Purpose: : To develop a computerized classification system to analyze fields of NAION patients and to describe visual field defect pattern and severity at baseline and change in these parameters at follow–up.

Methods: : We developed and validated a computerized classification system to categorize NAION visual fields by incorporating defect and severity definitions agreed upon by 6 neuro–ophthalmologists into a rule–based system run on Excel®. We used this system to categorize IONDT visual field defects and severity at baseline, and at 6 and 12 months follow–up. We compared baseline visual field pattern and defect severity, and change in pattern and severity over time, by treatment group, visual acuity, age, and co–morbidities.
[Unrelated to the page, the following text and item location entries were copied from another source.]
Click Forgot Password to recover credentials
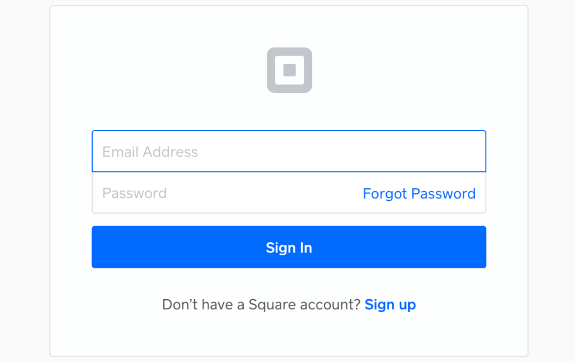This screenshot has height=361, width=575. [418, 193]
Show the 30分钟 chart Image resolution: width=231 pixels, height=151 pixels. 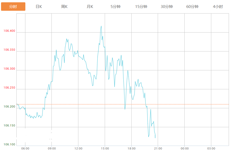coord(167,7)
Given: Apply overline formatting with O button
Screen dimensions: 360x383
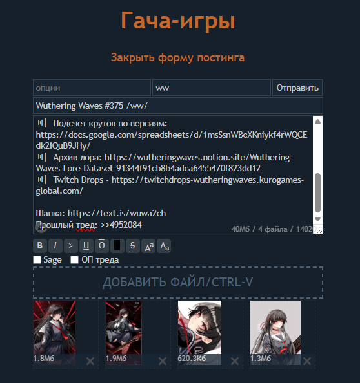Looking at the screenshot, I should click(x=102, y=245).
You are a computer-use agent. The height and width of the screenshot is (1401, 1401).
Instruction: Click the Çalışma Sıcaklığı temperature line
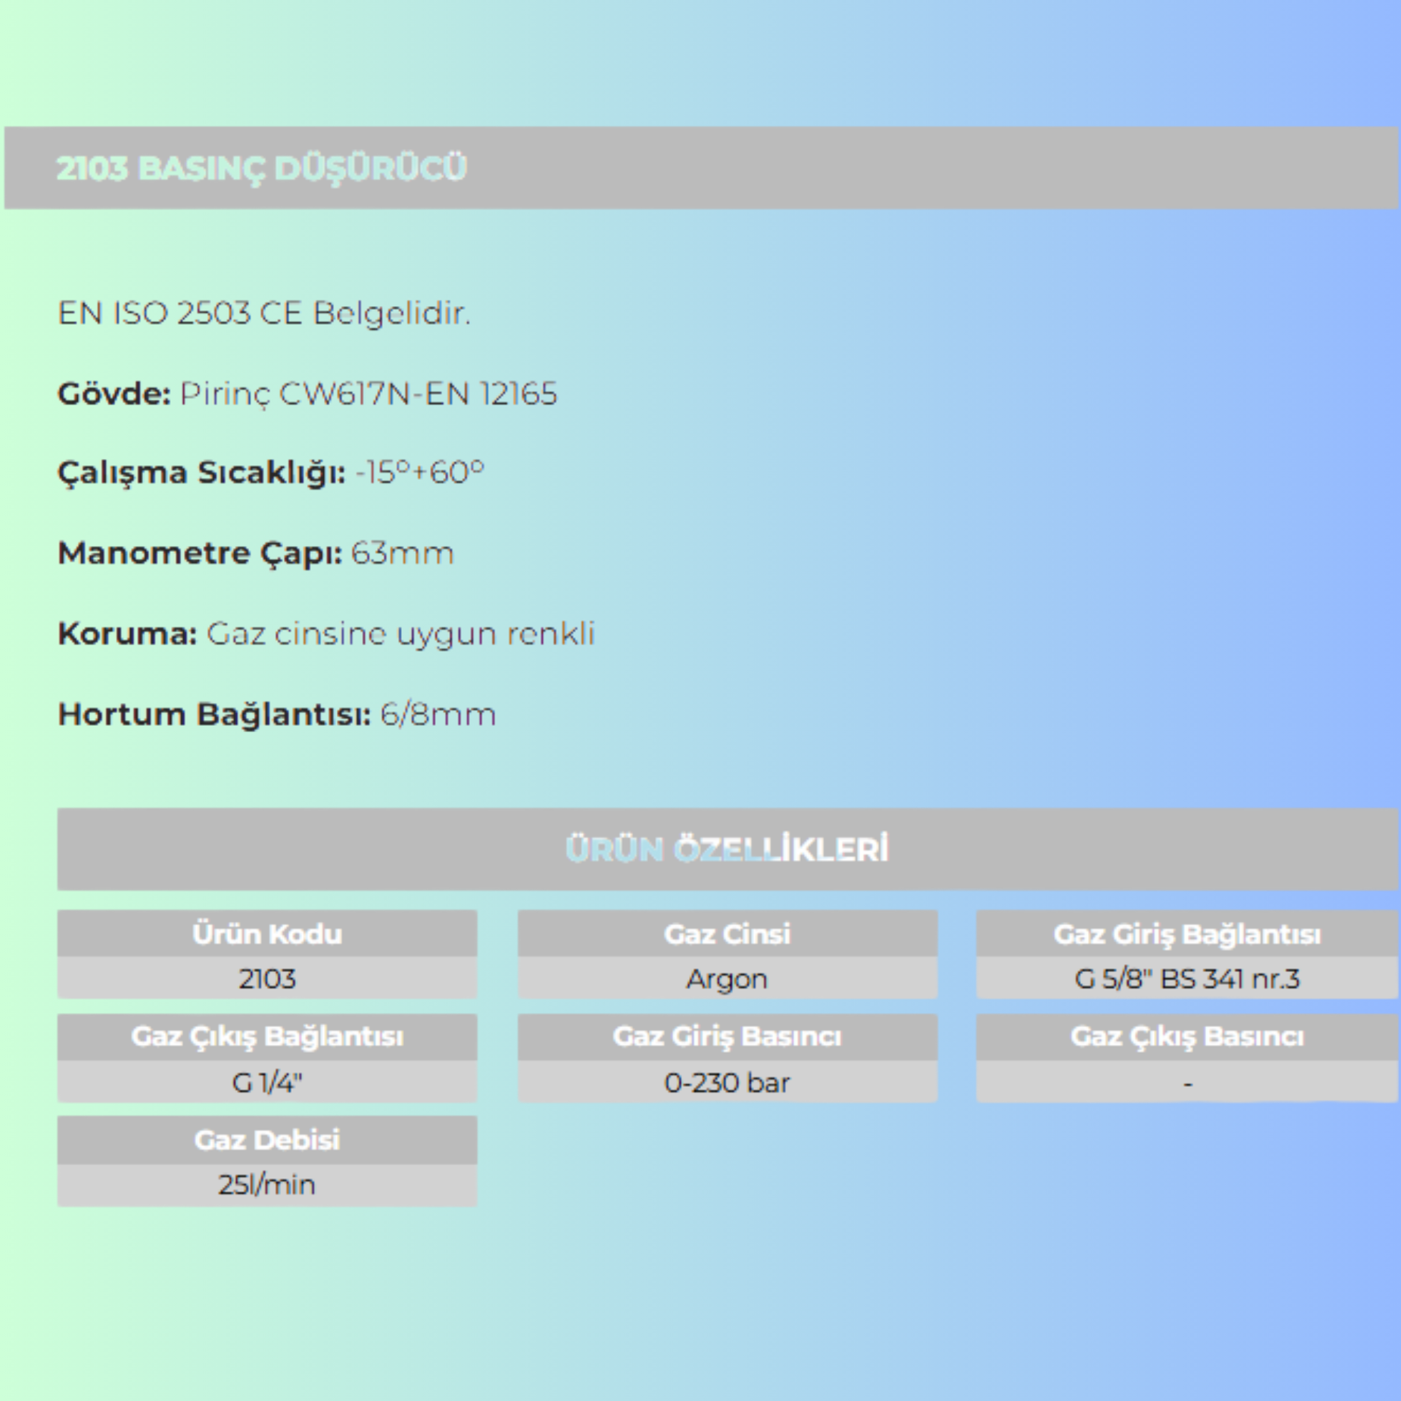[270, 473]
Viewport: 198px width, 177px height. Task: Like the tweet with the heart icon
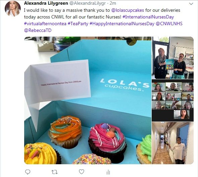click(x=82, y=172)
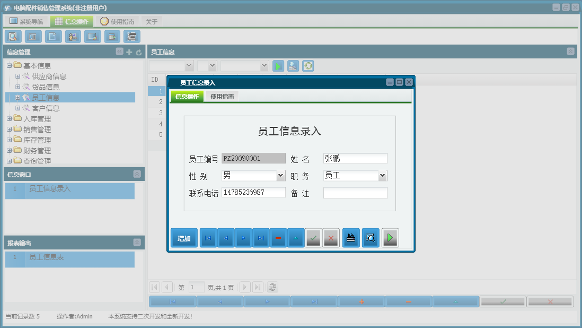Open the report view icon on the toolbar
582x328 pixels.
click(32, 37)

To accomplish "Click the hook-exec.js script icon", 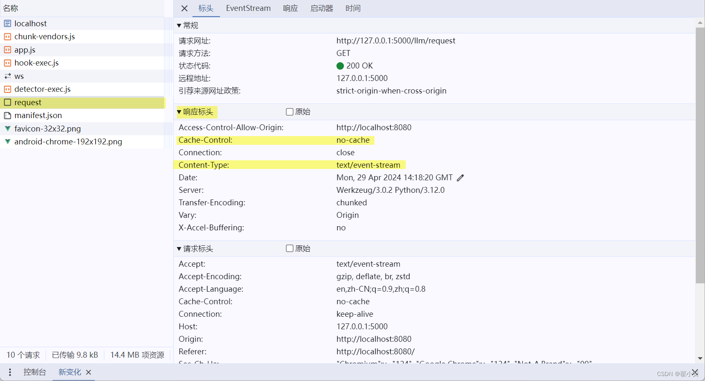I will tap(7, 63).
Results: : At baseline, 70% (162/229) of fields from randomized eyes had a central scotoma combined with a superior and/or inferior defect. Those of non–randomized eyes had superior and/or inferior defects without central involvement (92/147; 62.6 %). Eyes with more severe defects or with central scotomas usually had worse visual acuity, and older patients (≥ 65 years) had more severe defects than younger patients (180/220; 81.8% versus 108/156; 69.2%; p = .002). We observed significant changes in the defect distribution within the field from baseline to 6 and 12 months (p = 0.003 and p = 0.02, respectively) for randomized, but not non–randomized eyes. Superior and inferior altitudinal defects were less severe at follow–up than at baseline for both groups. Overall, 74% of fields stayed the same or had improved at 6 months and 76% at 12 months with a positive association between change in acuity and change in the field (p < 0.001 at 6 months and p = 0.01 at 12 months; Kendall’s tau–b).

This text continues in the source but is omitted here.